A revised, social-revolutionary draft programme for the NSDAP, written by Karl Otto Paetel and supporters in late 19292401 - Copy

Karl Otto Paetel is most well-known today for his 1933 National Bolshevist Manifesto. The Manifesto was written in a period when Paetel was a leader of the ‘Group of Social-Revolutionary Nationalists’ (GSRN), an organization which, inspired by the Communist Party of Germay’s (KPD) 1930 ‘national-communist’ programme and its nationalist-oriented propaganda journals like Aufbruch, centered much of its activism on encouraging nationalists to forge links with the revolutionary Left. The GSRN’s heavily pro-communist orientation in part stemmed from earlier, unsuccessful attempts by Paetel to reform the National Socialist movement. Before the GSRN was founded on Ascension Day, 1930, Paetel was involved in an informal grouping called the ‘Young Front Working Circle’. While still focused on promoting cooperation between left and right, the Young Front at the time regarded the NSDAP as being the key source for potential social-revolutionary change, directing most of its energies towards supporting the ‘left-wing’ opposition within the NSDAP and encouraging internal Party debate over its policies and direction. It was for this purpose that Paetel and other Young Front members wrote the short draft programme reproduced below. A revised version of the NSDAP’s original 25-Points (a number of the items are almost word-for-word identical), the Young Front’s draft programme is more explicitly social-revolutionary, including demands for mass nationalization, land expropriation, and a German-Soviet alliance. The programme was first distributed clandestinely at the August 1929 Nuremberg Party Congress before its formal publication in nationalist journal Das  Junge Volk on October 1st. The document, inevitably, had little real impact – in May 1926, in the wake of the Bamberg Conference, Hitler had already officially declared the 25-Points “unalterable”, and the Young Front’s programme made no headway in encouraging debate among the leadership. It did generate interest among some of the Party’s grass-roots, however, leading to stronger links with members of the NSDAP, many of whom would later go on to form the core of the GSRN. 

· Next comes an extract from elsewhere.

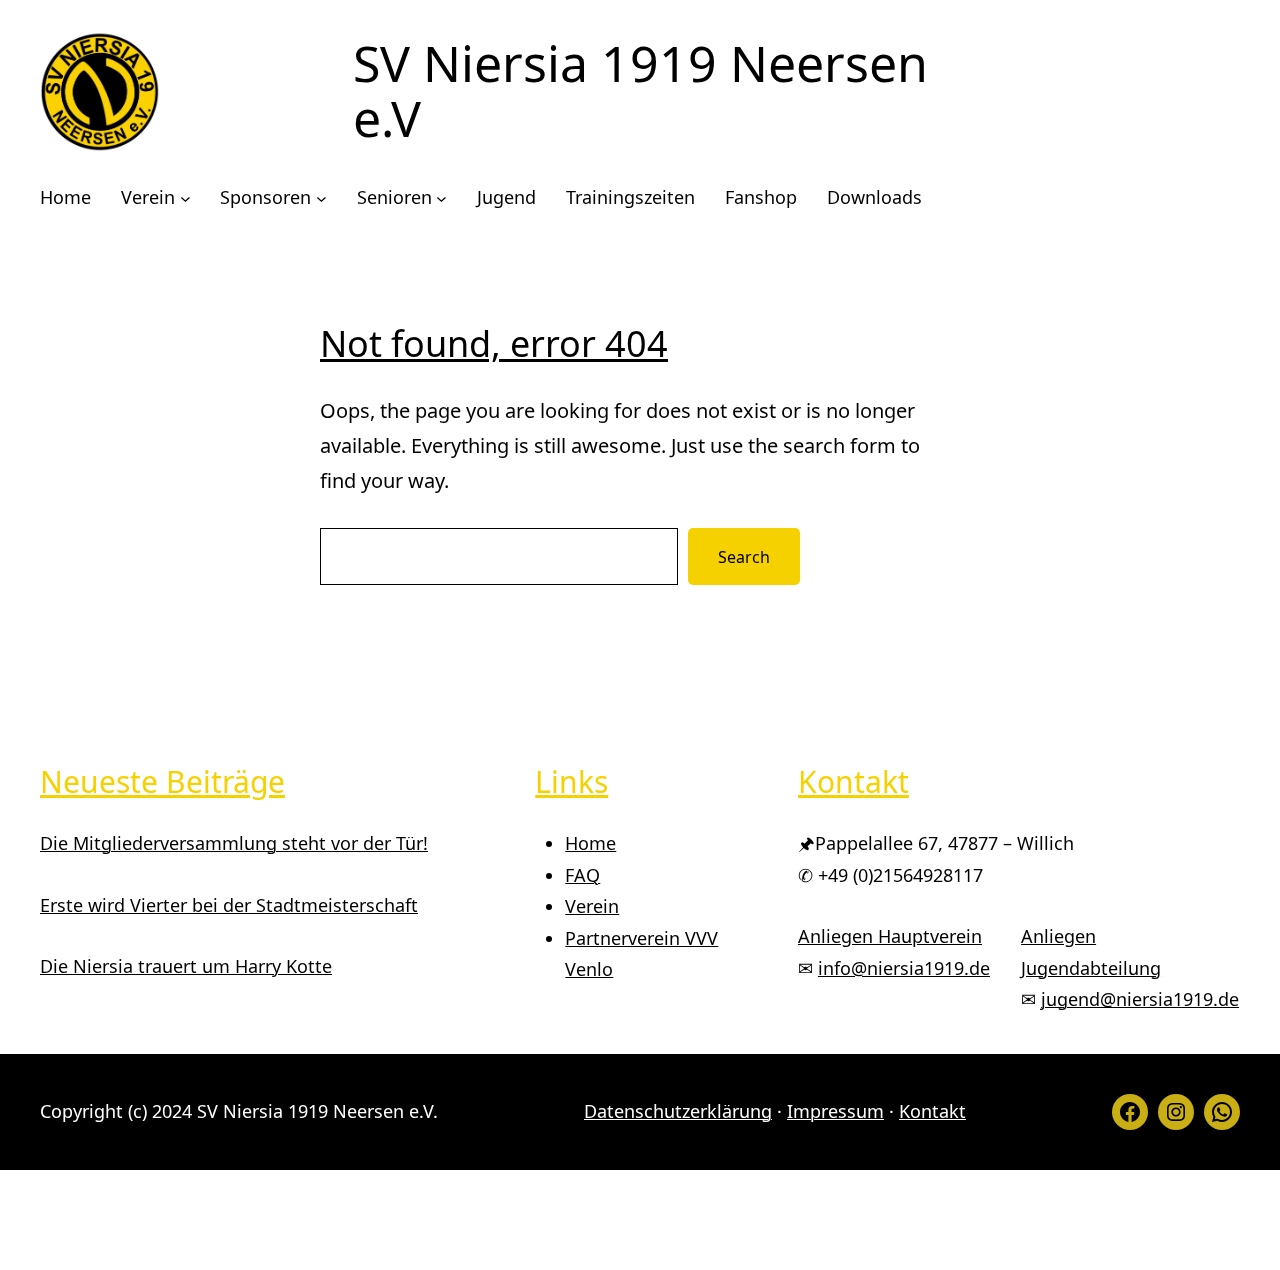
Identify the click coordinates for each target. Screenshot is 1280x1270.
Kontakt (932, 1111)
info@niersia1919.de (904, 968)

Social-Revolutionary Nationalism:
A Proposal for the Revision of the Programme of the National Socialist German Workers’ Party (NSDAP)

First published in Das Junge Volk, XI, 1st October 1929.

The NSDAP is a nationalist party. Its goal is the free German nation.

The NSDAP is a socialist party. It knows that the free German nation can arise only through the liberation of the working masses of Germany from all forms of exploitation and oppression.

The NSDAP is a workers’ party.  It professes itself to the class-struggle of the productive against parasites of all races and creeds.

The NSDAP therefore demands:

1. The integration of all Germans, on the basis of peoples’ rights to self-determination, into a Greater German Reich;

2. Equal status for the German Volk with other nations; the annulment of all the treaties, obligations, and debts of the prior capitalist government;

3. That only he who is a folk-comrade should be a citizen, – folk-comrades can only be those of German blood. Jews, Slavs, Latins [Welsche] can therefore not be German citizens; non-citizens to be classed as guests and placed under legislation governing foreigners;

4. That the right to determine the leadership and laws of the state may be conceded only to citizens; therefore, the NSDAP demands that every public office of whatever kind, whether in Reich, state, or municipality, may be occupied by citizens alone;

5. Elimination of the corrupting parliamentary state of affairs; realization of the self-government of the working Volk on the basis of enterprises, with the dismissal and destruction of the organizational apparatus of all parties; the organizational form of self-government is the Peoples’ Council-State [Volks-Rätestaat]; the council structure is organized from the bottom up through indirect elections from the council formations; Continue reading

The National Bolshevist Manifesto

Karl Otto Paetel’s 1933 manifesto detailing the tactics and worldview of German ‘National Communism’

Wahlt_Kommunisten

Several months ago I posted a translation of the opening chapter of Karl Otto Paetel’s 1933 National Bolshevist Manifesto, which swiftly became one of the most popular things on the site.  At the time I indicated that I was in the process of translating the entire document. After several months of work, the translation of Karl Otto Paetel’s National Bolshevist Manifesto is now complete to a degree which I feel satisfied with. It can be downloaded directly from WordPress using the link below:

Paetel – The National Bolshevist Manifesto (1933)

Or it can be downloaded from the Internet Archive, where I also uploaded a copy.

If you experience any complications or difficulties downloading from either source, please leave a comment or send me an email through the ‘Scuttlebutt’ tab to let me know. As for distribution of the document, I have no problem if people want to host or share it elsewhere online themselves – I don’t expect people to ask my permission first. Once something is on the internet it tends to take on a life of its own, anyway.

Who was Paetel?

Karl Otto Paetel was born into a solidly middle-class Berlin-Charlottenberg family on November 23, 1906. The son of a bookseller, Paetel developed literary and intellectual interests early, and like most youth of his generation his thinking and outlook was deeply affected by the experience of the Great War and Germany’s subsequent post-War travails. The flourishing German Youth Movement, too, had a strong impact on his development – it was Paetel’s involvement in various youth groups that helped reinforce his nationalist sentiments, as well as his appreciation for the comradeship that came with activity within the framework of a tight-knit organization united around a common cause.

In 1928 Paetel enrolled at Friedrich-Wilhelm University in Berlin, studying philosophy and history with the intention of becoming a schoolteacher. Paetel’s studies were brought to an end only five semesters later as a result of his early forays into political activism. Defying a ban on demonstrations, a mass of students descended on the French Embassy in protest against the Treaty of Versailles, Paetel among them. To his shock he soon found himself slung in the back of a police vehicle, stuffed inbetween a Communist youth on one side and a National Socialist doctoral student on the other. The consequence of Paetel’s arrest once the University was alerted was the loss of his scholarship and his subsequent expulsion. With a sudden excess of free time on his hands, Paetel threw himself into journalism, writing articles for a variety of publications. He was particularly attracted to political subjects.